Dataset entries
########################################
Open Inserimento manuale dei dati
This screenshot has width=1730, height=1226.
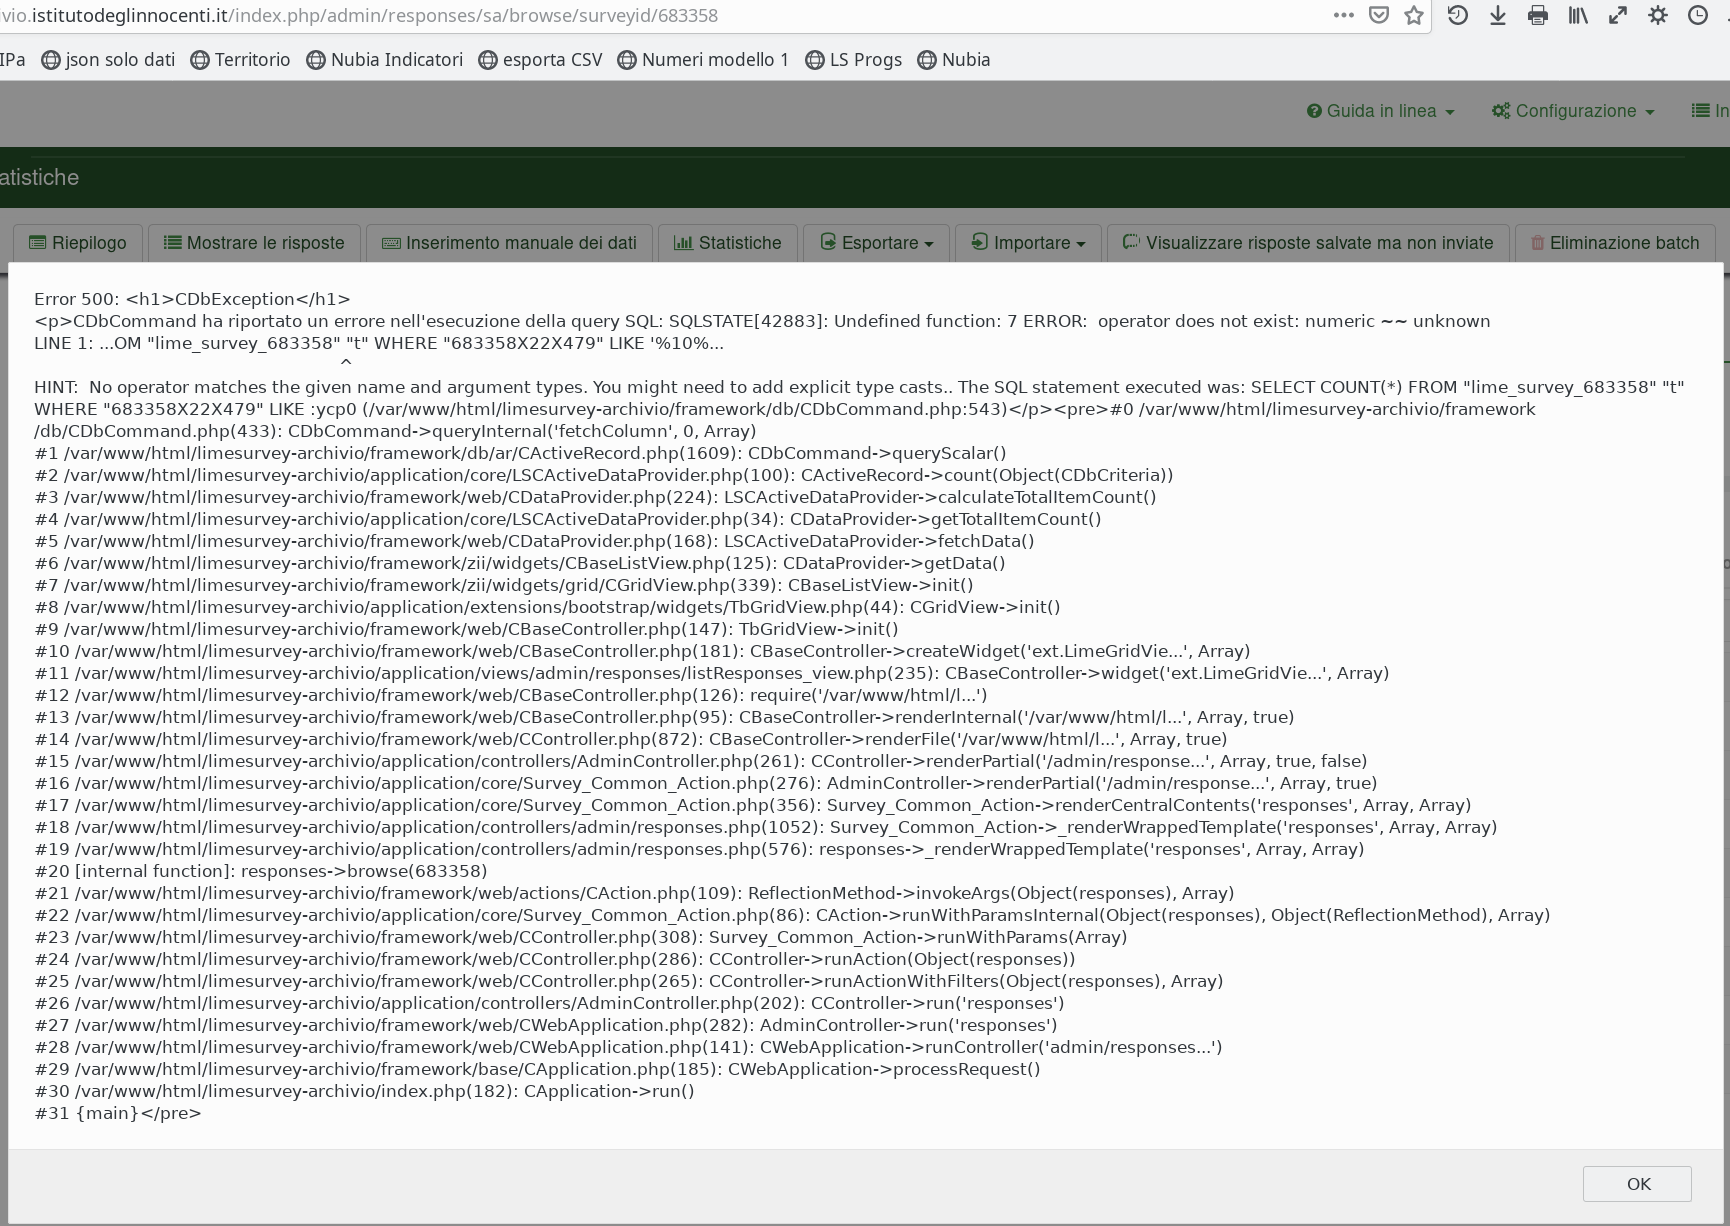tap(509, 243)
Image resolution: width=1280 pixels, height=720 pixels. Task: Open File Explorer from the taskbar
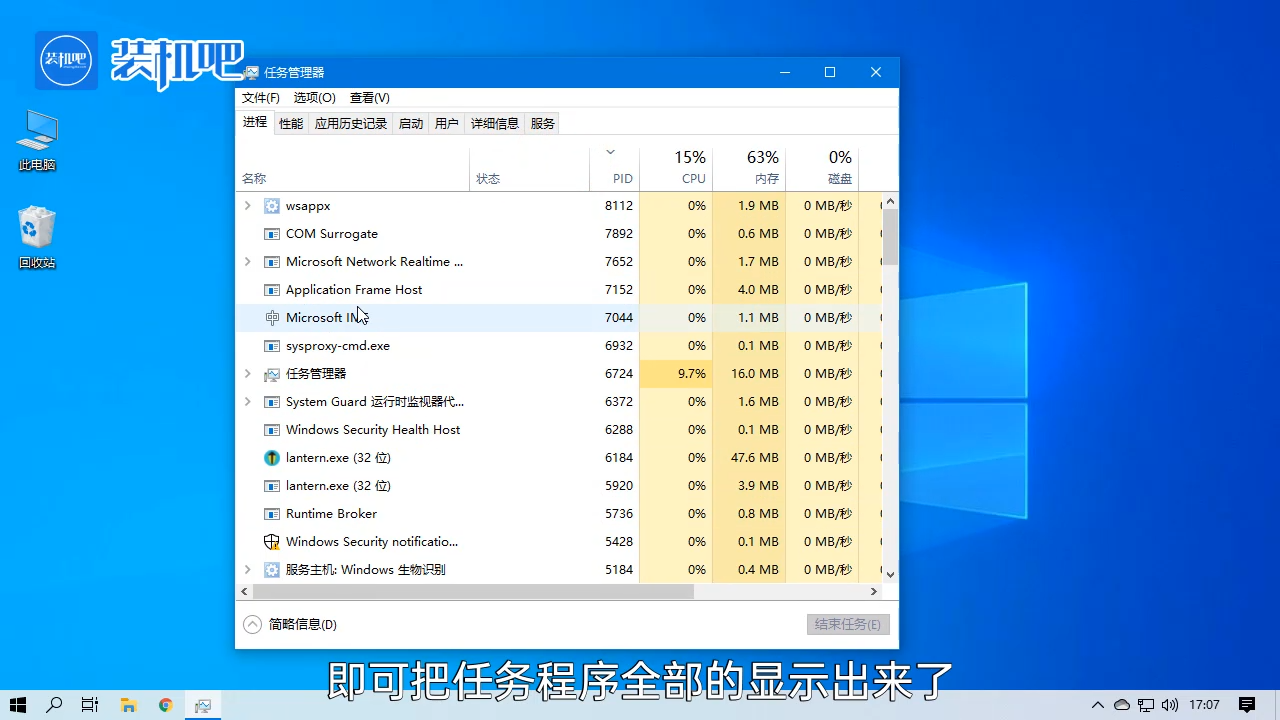128,705
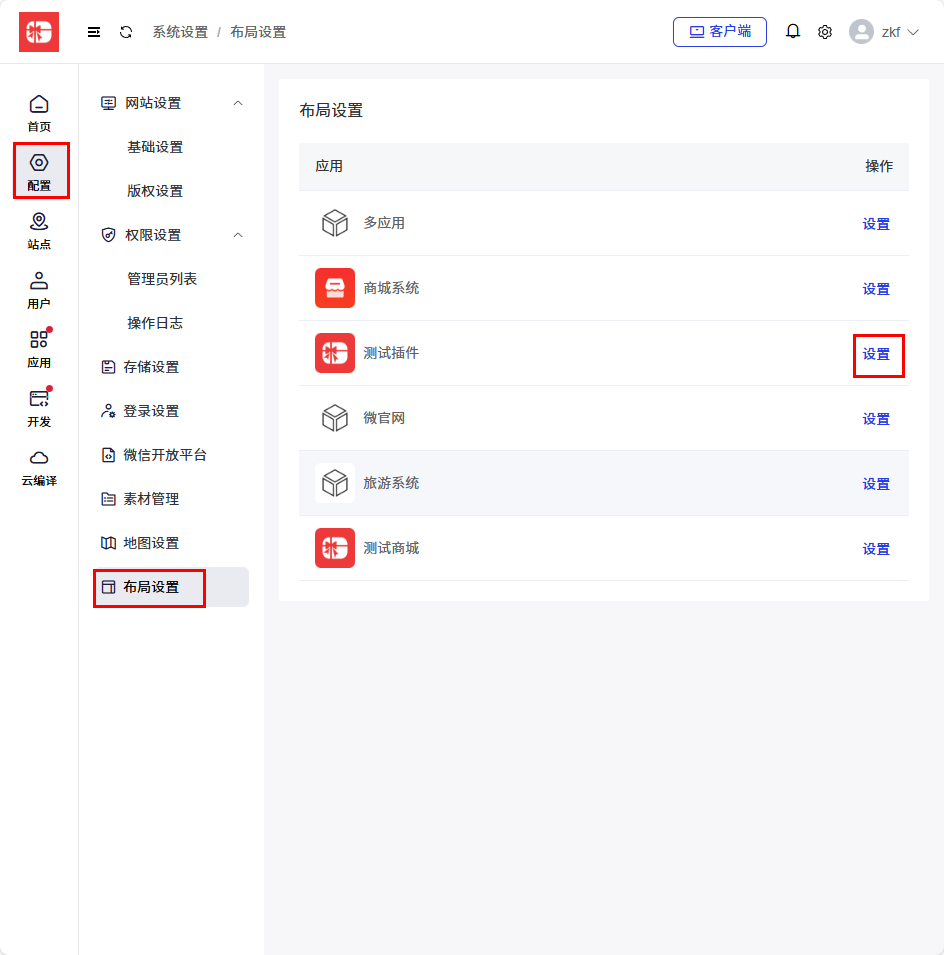Open 开发 section in left sidebar
Viewport: 944px width, 955px height.
click(x=39, y=407)
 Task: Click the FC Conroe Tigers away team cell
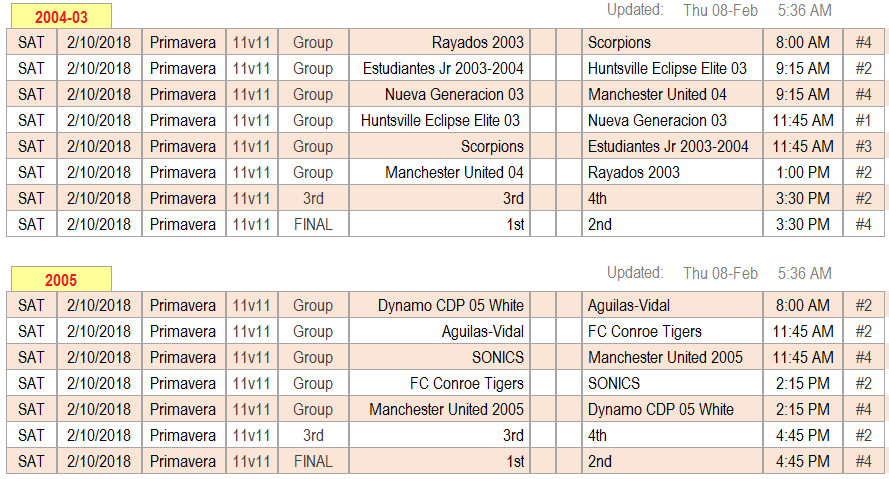coord(672,332)
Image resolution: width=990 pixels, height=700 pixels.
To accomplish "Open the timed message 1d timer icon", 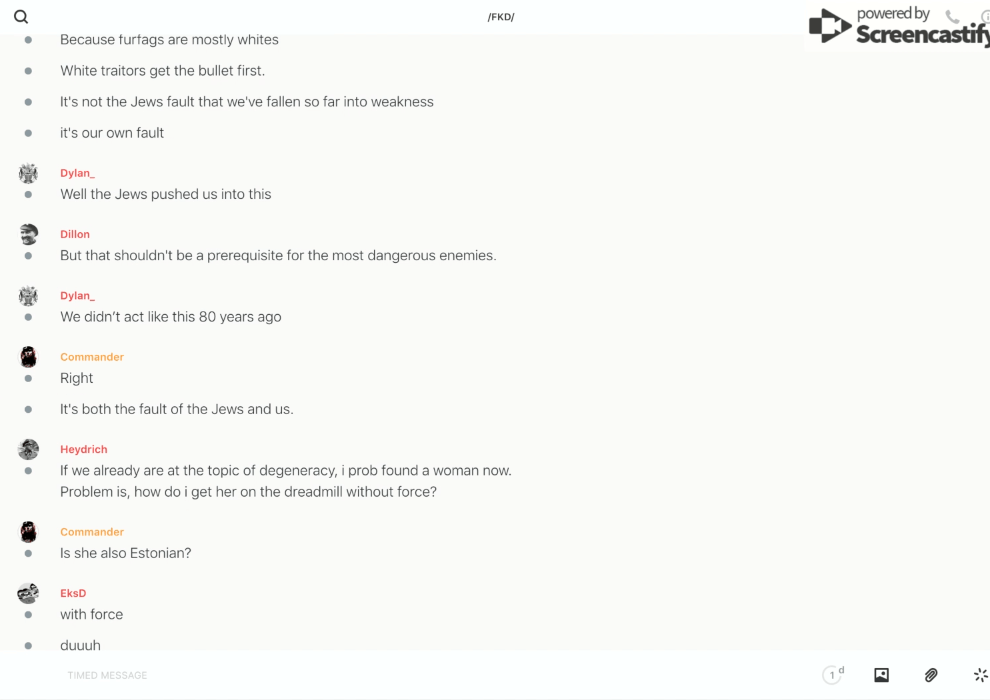I will [833, 675].
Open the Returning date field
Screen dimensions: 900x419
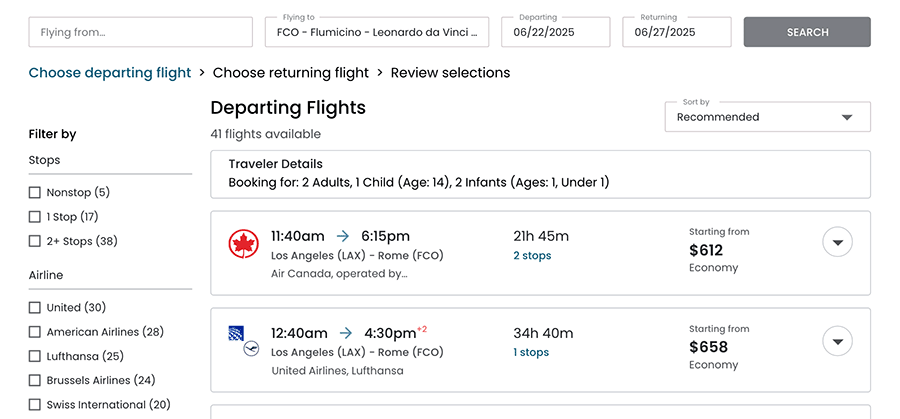point(676,32)
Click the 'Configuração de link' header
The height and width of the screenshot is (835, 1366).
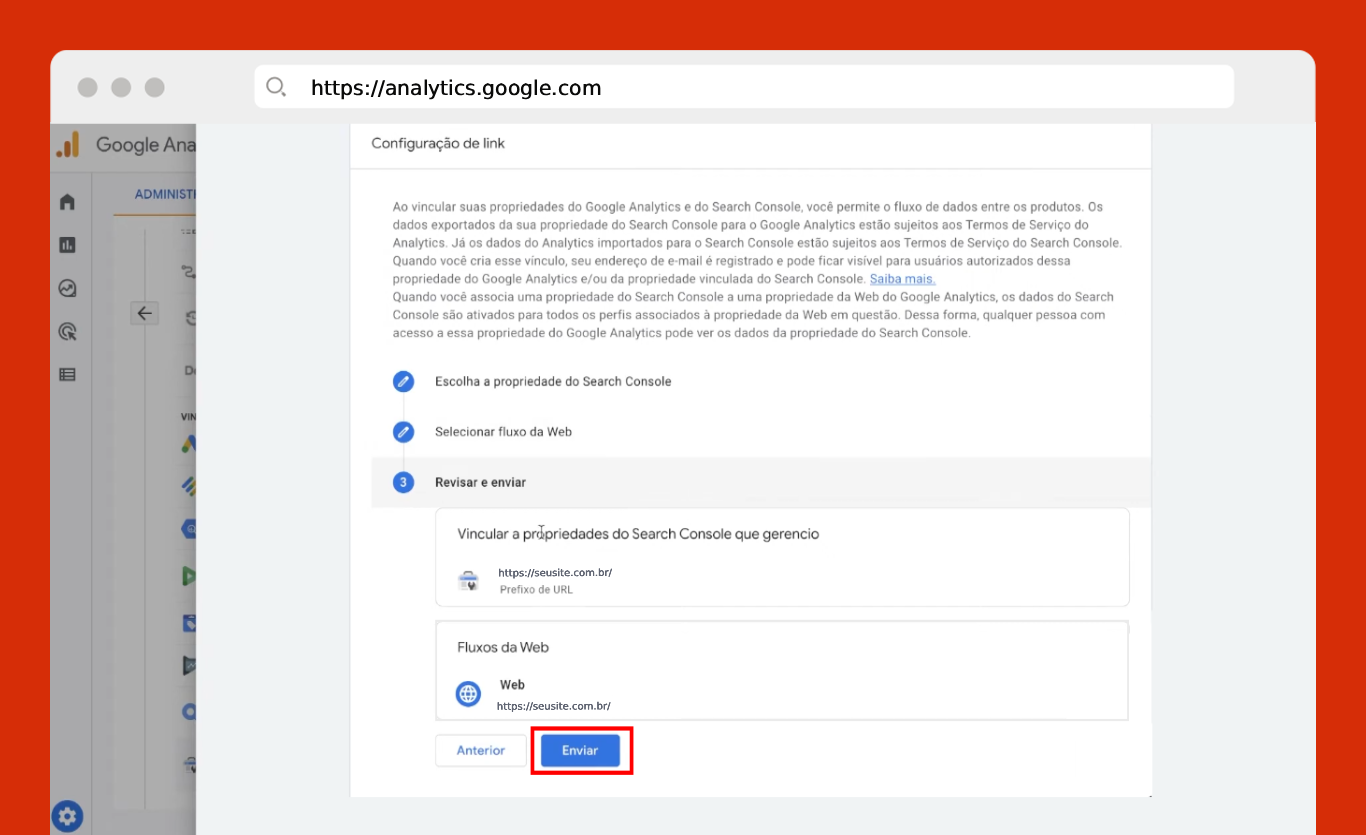click(438, 144)
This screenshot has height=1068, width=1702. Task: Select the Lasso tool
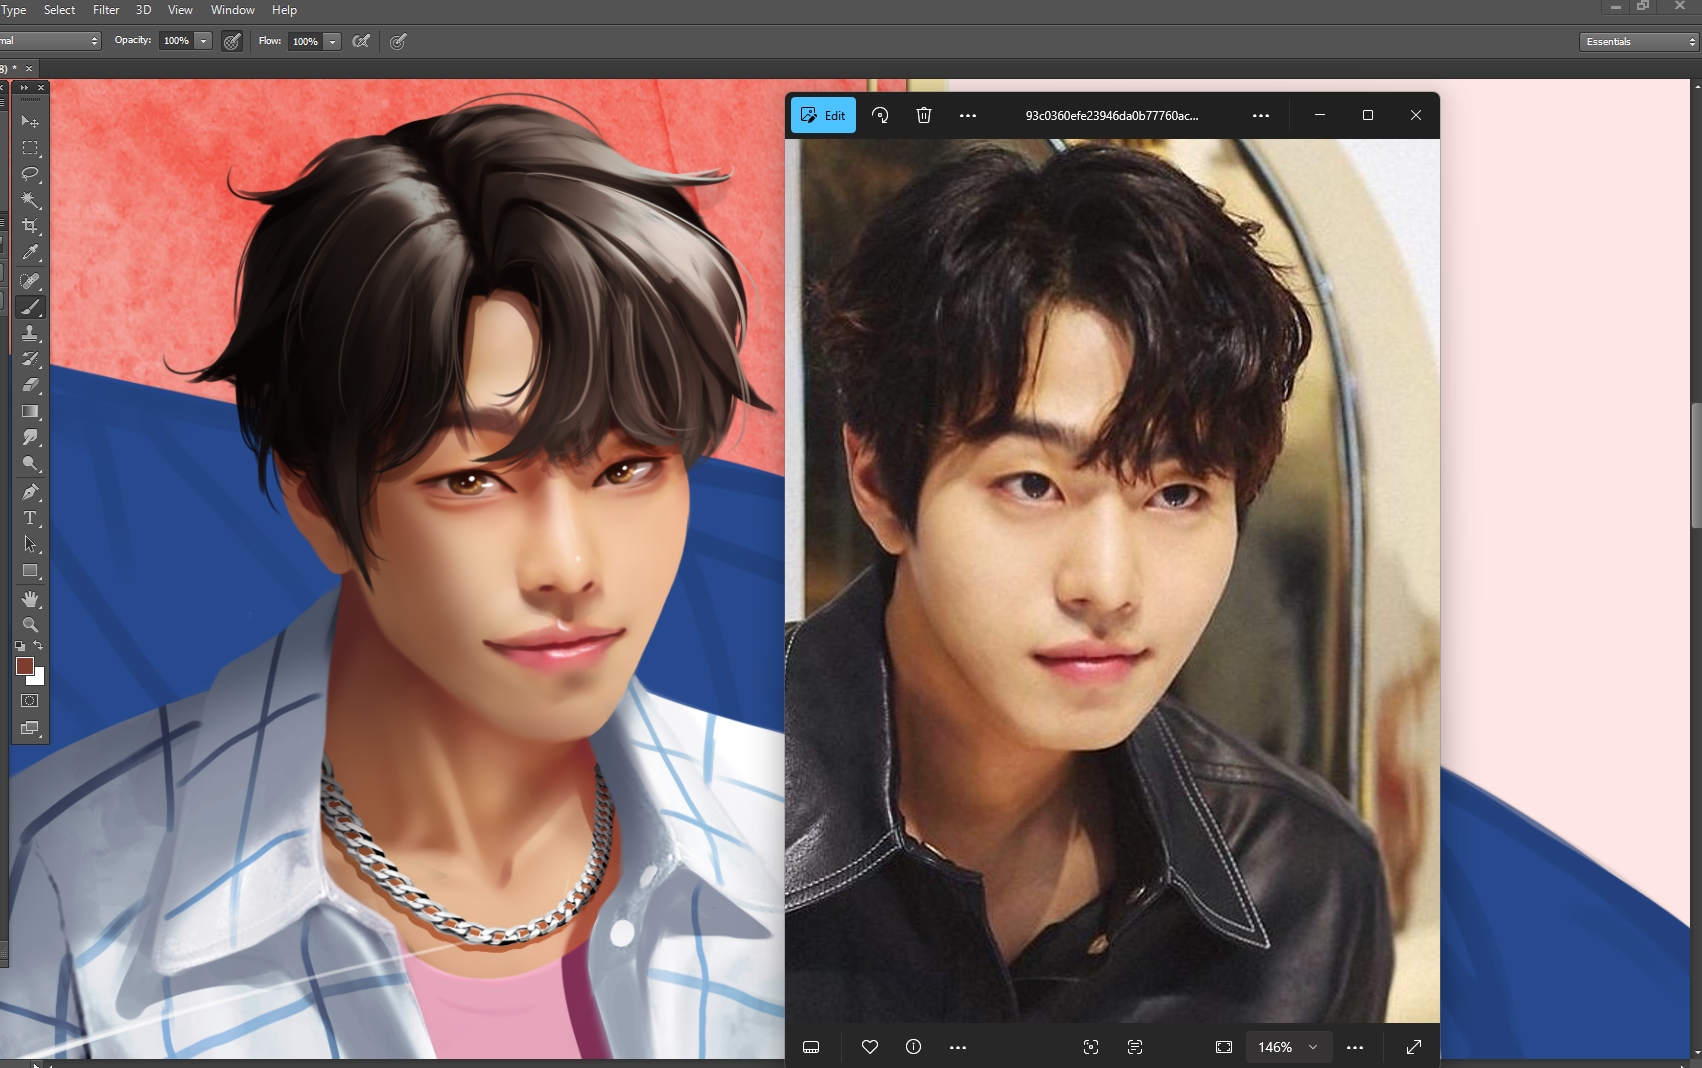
########################################
Requirement
Restate the data word for word from its first line through the line with "Image resolution: width=990", leaving out any picture along the way.

Answer to this problem
Open Inserimento manuale dei dati
This screenshot has width=1730, height=1226.
tap(509, 243)
Image resolution: width=1280 pixels, height=720 pixels. Task: Open File Explorer from the taskbar
128,705
Open 开发 section in left sidebar
Viewport: 944px width, 955px height.
click(x=39, y=407)
 Task: Click the FC Conroe Tigers away team cell
coord(672,332)
Image resolution: width=990 pixels, height=700 pixels.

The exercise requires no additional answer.